[Data from a pointing dataset]
• • • •
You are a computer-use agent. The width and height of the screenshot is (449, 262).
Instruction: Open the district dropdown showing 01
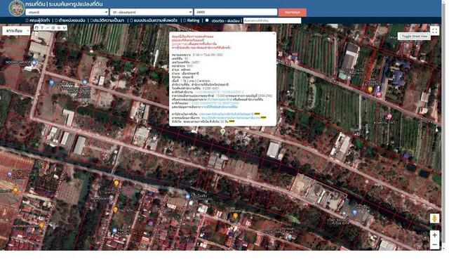[152, 12]
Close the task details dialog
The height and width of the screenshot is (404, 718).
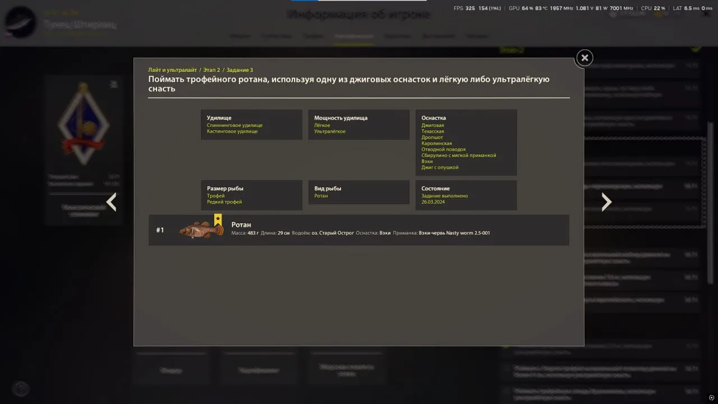[x=584, y=57]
• • • •
=== TASK TO COMPLETE ===
Render every line of the data above as a Markdown table with the columns "No." and "Line," numbering the rows and skipping any blank lines. Leave the pictures out of the answer.

=== RESULT FOR THIS EXERCISE ===
| No. | Line |
|---|---|
| 1 | You are a computer-use agent. The width and height of the screenshot is (449, 262). |
| 2 | Instruction: Open the district dropdown showing 01 |
| 3 | [152, 12] |
| 4 | Close the task details dialog |
| 5 | The height and width of the screenshot is (404, 718). |
| 6 | [x=584, y=57] |